In deze zaak heeft de Hoge Raad op 5 juli 2019 uitspraak gedaan in een cassatieprocedure betreffende kinderalimentatie. De man, verzoeker tot cassatie, en de vrouw, verweerder in cassatie, zijn de ouders van een minderjarige zoon. De vrouw had verzocht om vaststelling van de kinderalimentatie, die door de rechtbank Rotterdam was vastgesteld op € 452,50 per maand. Het gerechtshof Den Haag heeft deze beschikking echter vernietigd en de alimentatie verlaagd naar € 279,-- per maand voor de periode van 23 november 2016 tot en met 31 december 2017, en naar € 308,-- per maand voor 2018.
De man heeft cassatie ingesteld tegen deze beschikking, waarbij hij betoogde dat het hof de draagkracht onjuist had vastgesteld. De Hoge Raad oordeelde dat het hof bij de bepaling van de kinderalimentatie niet voldoende rekening had gehouden met de draagkracht van de man, die was vastgesteld op € 145,-- per maand. De Hoge Raad concludeerde dat het hof blijk had gegeven van een onjuiste rechtsopvatting, omdat de vastgestelde alimentatie hoger was dan de draagkracht van de man.
Daarnaast werd er geklaagd over de schuldenlast van de man, waarbij het hof slechts een aflossingsbedrag van € 500,-- per maand in aanmerking had genomen. De Hoge Raad oordeelde dat het hof niet voldoende had gemotiveerd waarom dit bedrag redelijk was, en dat het hof niet was ingegaan op de stellingen van de man over zijn werkelijke aflossingen. De Hoge Raad vernietigde de beschikking van het gerechtshof en verwees de zaak naar het gerechtshof Amsterdam voor verdere behandeling.

Uittreksel gegevensset:
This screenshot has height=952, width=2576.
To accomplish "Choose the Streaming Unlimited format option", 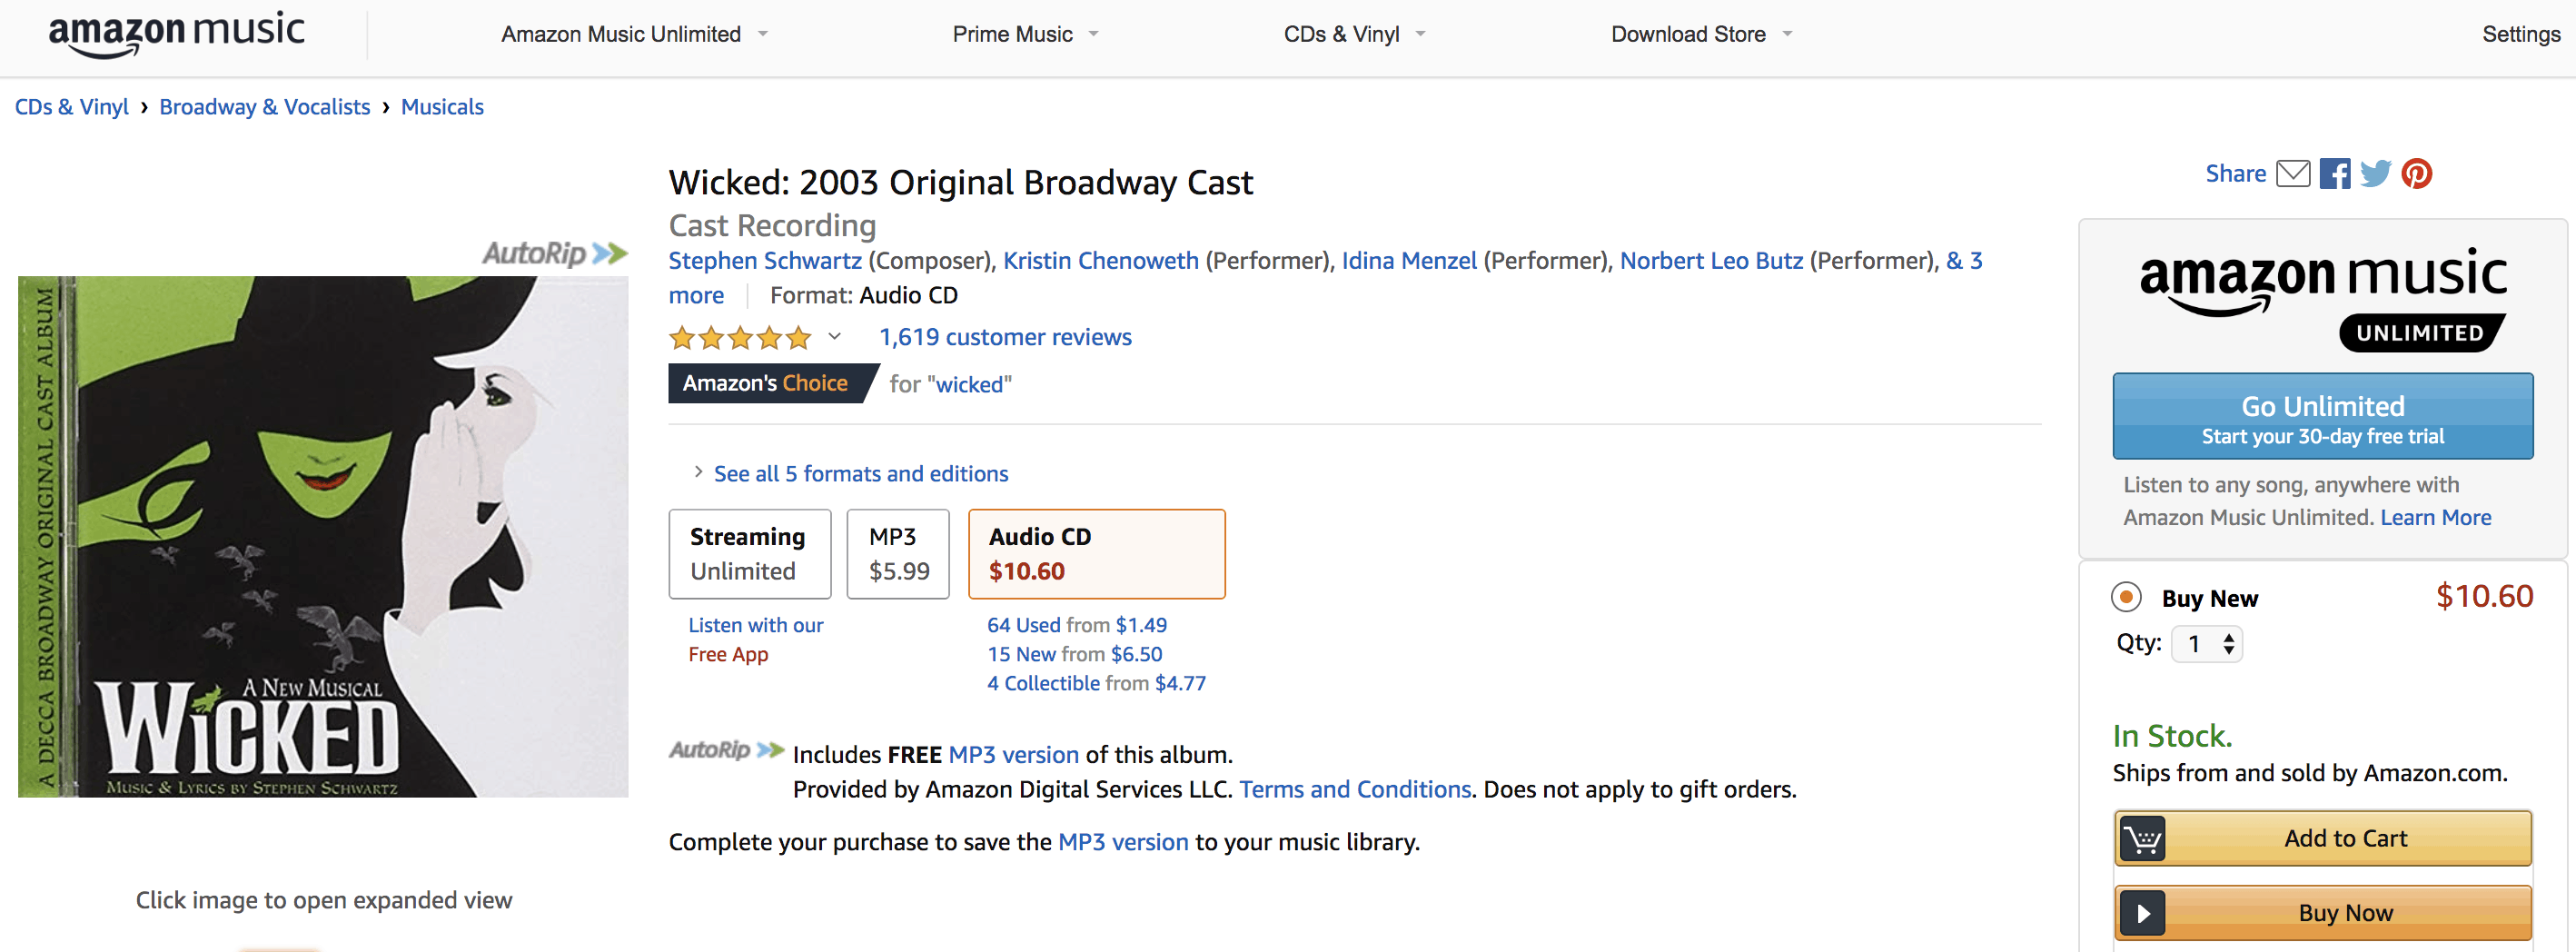I will click(x=749, y=554).
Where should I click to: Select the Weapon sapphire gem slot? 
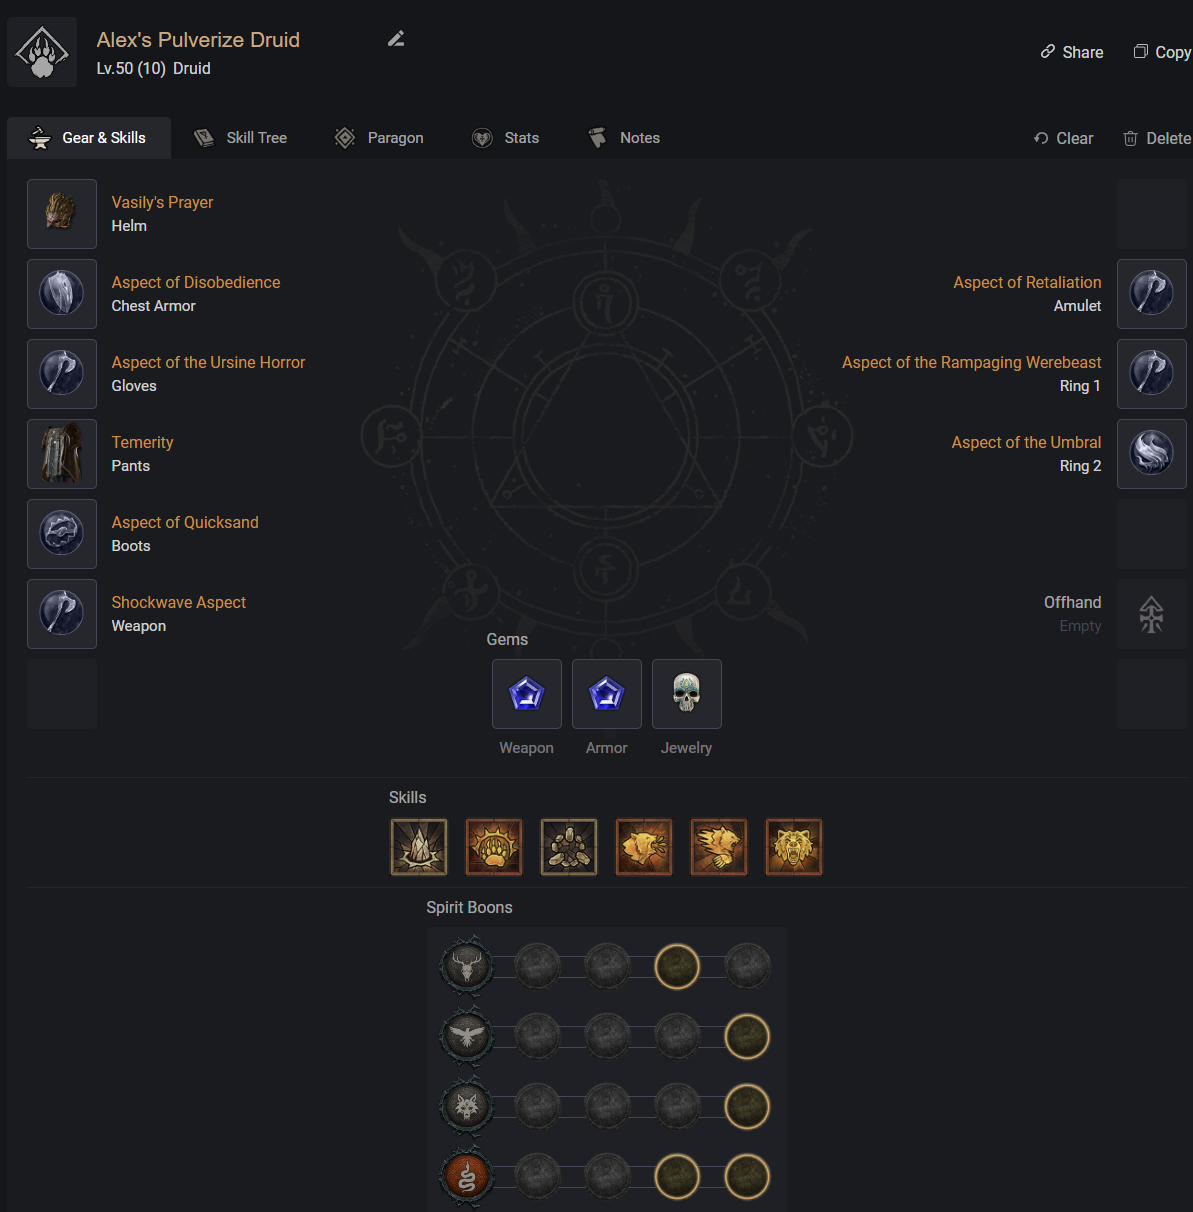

Opdracht: Welke gerechtelijke instanties worden in de leestekst over de kinderalimentatiezaak genoemd? Geef ze allemaal.

Oplossing:
- Hoge Raad
- rechtbank Rotterdam
- gerechtshof Den Haag
- gerechtshof Amsterdam